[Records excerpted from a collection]
____________

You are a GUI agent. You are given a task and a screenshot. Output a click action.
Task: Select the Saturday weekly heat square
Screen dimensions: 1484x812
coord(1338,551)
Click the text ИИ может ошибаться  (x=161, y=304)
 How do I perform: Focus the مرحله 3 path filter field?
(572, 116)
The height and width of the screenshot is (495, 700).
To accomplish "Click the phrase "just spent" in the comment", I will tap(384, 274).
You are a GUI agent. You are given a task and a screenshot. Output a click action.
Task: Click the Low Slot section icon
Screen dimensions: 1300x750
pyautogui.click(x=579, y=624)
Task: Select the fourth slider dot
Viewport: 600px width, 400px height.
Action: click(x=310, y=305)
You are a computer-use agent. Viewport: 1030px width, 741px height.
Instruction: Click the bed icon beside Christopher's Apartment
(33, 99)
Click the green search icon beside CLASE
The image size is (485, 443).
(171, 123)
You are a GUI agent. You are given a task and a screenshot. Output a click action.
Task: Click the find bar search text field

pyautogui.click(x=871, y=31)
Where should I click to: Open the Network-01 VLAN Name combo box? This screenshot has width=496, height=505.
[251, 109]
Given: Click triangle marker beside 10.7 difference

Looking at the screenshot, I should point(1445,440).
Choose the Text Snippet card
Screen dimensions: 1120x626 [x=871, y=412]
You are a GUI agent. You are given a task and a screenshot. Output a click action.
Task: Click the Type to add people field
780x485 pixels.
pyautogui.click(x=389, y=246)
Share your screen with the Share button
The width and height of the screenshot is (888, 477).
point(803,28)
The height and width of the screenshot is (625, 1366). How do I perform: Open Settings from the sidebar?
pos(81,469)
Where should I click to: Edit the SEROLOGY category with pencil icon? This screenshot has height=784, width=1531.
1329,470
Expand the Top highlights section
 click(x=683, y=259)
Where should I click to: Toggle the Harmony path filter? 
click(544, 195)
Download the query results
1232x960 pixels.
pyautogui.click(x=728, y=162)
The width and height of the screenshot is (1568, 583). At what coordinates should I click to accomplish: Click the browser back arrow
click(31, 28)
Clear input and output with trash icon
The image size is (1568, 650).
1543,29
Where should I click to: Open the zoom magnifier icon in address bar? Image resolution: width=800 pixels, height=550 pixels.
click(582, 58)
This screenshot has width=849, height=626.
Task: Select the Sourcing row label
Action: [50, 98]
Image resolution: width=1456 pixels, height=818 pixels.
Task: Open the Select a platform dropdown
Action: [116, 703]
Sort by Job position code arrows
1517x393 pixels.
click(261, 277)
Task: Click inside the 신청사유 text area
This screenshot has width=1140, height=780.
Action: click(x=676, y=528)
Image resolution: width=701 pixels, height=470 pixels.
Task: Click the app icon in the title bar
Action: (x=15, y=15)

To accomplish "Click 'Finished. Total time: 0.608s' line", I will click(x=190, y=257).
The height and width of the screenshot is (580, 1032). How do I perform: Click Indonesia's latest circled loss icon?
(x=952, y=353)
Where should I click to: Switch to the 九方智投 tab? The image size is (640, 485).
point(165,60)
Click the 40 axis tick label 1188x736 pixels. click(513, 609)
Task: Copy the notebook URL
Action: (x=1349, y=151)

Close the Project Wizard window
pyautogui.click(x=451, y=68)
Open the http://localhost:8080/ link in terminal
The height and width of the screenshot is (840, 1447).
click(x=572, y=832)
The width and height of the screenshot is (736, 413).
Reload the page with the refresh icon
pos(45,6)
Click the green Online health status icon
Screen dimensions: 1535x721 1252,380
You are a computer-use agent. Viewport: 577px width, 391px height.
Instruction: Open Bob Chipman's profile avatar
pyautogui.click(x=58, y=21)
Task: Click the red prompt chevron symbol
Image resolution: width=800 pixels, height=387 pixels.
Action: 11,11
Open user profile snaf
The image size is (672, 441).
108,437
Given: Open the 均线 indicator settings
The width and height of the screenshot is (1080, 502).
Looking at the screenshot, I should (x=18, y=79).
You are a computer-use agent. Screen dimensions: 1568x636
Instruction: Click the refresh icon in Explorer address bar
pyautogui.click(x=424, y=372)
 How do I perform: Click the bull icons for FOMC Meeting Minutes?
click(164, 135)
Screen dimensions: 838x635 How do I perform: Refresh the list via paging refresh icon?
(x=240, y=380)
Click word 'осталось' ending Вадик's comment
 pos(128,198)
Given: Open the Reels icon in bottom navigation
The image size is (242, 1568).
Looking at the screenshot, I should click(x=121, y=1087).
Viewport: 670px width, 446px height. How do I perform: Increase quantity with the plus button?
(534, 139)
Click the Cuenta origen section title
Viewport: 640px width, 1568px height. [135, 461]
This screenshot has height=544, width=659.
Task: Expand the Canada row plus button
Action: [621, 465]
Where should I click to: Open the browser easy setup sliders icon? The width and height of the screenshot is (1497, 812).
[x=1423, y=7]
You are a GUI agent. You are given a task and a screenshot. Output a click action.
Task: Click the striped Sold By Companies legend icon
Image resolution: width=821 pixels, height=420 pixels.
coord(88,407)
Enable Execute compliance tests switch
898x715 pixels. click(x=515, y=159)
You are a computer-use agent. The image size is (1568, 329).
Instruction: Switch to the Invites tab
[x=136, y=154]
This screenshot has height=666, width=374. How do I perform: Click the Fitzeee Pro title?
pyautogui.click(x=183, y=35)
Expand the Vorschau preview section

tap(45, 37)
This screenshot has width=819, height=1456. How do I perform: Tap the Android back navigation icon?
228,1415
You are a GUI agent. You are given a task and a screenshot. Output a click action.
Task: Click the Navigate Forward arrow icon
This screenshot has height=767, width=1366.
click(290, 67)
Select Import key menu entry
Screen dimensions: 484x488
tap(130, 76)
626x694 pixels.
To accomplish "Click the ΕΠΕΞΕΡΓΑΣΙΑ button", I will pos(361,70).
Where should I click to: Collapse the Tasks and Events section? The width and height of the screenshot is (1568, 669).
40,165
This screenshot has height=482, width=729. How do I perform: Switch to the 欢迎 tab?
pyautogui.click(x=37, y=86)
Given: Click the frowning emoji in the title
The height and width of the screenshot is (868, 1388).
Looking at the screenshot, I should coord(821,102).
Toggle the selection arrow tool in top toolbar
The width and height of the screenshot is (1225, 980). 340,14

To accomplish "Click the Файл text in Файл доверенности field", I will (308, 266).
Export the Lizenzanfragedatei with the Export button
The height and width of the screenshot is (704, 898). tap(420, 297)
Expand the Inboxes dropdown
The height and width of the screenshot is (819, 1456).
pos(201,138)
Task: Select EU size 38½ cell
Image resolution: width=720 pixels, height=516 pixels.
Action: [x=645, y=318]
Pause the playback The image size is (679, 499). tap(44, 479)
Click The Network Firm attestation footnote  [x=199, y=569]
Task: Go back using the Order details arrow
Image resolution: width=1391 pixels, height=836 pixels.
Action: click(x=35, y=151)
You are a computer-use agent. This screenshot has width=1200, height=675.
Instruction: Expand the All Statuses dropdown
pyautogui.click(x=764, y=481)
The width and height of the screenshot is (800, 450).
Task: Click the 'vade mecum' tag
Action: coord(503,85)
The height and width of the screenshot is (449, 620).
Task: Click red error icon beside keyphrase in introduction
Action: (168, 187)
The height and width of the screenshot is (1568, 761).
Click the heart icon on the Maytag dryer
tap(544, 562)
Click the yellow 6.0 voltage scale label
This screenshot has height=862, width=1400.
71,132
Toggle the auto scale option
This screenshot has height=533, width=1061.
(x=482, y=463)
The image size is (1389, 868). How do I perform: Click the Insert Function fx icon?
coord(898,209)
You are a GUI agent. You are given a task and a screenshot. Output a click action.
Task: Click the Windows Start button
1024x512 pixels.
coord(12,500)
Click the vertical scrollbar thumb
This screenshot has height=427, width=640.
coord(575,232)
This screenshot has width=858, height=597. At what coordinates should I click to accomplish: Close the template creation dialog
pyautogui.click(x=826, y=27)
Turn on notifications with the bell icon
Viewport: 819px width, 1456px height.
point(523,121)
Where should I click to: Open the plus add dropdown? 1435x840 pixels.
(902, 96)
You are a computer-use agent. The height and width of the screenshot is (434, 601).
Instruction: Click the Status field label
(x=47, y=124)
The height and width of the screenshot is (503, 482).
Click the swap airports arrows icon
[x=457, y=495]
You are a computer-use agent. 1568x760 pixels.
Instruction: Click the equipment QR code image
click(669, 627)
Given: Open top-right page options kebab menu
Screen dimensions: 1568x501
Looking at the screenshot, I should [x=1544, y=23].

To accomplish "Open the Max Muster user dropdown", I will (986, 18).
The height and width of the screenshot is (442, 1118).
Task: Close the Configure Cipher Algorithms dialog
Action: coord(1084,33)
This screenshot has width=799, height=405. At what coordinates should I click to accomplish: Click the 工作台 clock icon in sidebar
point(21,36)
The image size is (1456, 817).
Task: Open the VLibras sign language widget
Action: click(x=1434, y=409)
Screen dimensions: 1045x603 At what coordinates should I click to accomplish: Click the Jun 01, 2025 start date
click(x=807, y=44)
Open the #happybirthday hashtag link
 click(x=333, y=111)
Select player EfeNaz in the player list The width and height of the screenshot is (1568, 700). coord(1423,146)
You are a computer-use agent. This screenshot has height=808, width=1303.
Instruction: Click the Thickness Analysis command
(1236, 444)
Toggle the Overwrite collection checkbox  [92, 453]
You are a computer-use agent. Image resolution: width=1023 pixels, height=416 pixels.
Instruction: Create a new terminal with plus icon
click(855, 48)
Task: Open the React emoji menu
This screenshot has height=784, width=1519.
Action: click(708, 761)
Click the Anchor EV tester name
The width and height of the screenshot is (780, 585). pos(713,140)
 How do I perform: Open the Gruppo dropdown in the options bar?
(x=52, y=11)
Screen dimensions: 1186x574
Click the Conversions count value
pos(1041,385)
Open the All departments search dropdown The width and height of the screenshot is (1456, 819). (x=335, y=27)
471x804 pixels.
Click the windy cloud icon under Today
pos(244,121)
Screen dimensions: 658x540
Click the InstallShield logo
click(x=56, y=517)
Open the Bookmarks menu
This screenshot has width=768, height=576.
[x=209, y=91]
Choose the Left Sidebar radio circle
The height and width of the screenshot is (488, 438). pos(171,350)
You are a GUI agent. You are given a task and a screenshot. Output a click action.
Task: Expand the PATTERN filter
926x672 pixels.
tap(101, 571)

____________

# WORK TASK
The lines above, from the start of the records through the one containing "Task: Click the Type to add people field", are to be printed exactly, and nothing else is to be included.

# PROBLEM SOLUTION
You are a GUI agent. You are given a task and a screenshot. Output a click action.
Task: Select the Saturday weekly heat square
Screen dimensions: 1484x812
coord(1338,551)
Click the text ИИ может ошибаться  (x=161, y=304)
 How do I perform: Focus the مرحله 3 path filter field?
(572, 116)
The height and width of the screenshot is (495, 700).
To accomplish "Click the phrase "just spent" in the comment", I will tap(384, 274).
You are a GUI agent. You are given a task and a screenshot. Output a click action.
Task: Click the Low Slot section icon
Screen dimensions: 1300x750
pyautogui.click(x=579, y=624)
Task: Select the fourth slider dot
Viewport: 600px width, 400px height.
Action: click(x=310, y=305)
You are a computer-use agent. Viewport: 1030px width, 741px height.
Instruction: Click the bed icon beside Christopher's Apartment
(33, 99)
Click the green search icon beside CLASE
The image size is (485, 443).
(171, 123)
You are a GUI agent. You are given a task and a screenshot. Output a click action.
Task: Click the find bar search text field

pyautogui.click(x=871, y=31)
Where should I click to: Open the Network-01 VLAN Name combo box? This screenshot has width=496, height=505.
[251, 109]
Given: Click triangle marker beside 10.7 difference

Looking at the screenshot, I should point(1445,440).
Choose the Text Snippet card
Screen dimensions: 1120x626 [x=871, y=412]
You are a GUI agent. You are given a task and a screenshot. Output a click action.
Task: Click the Type to add people field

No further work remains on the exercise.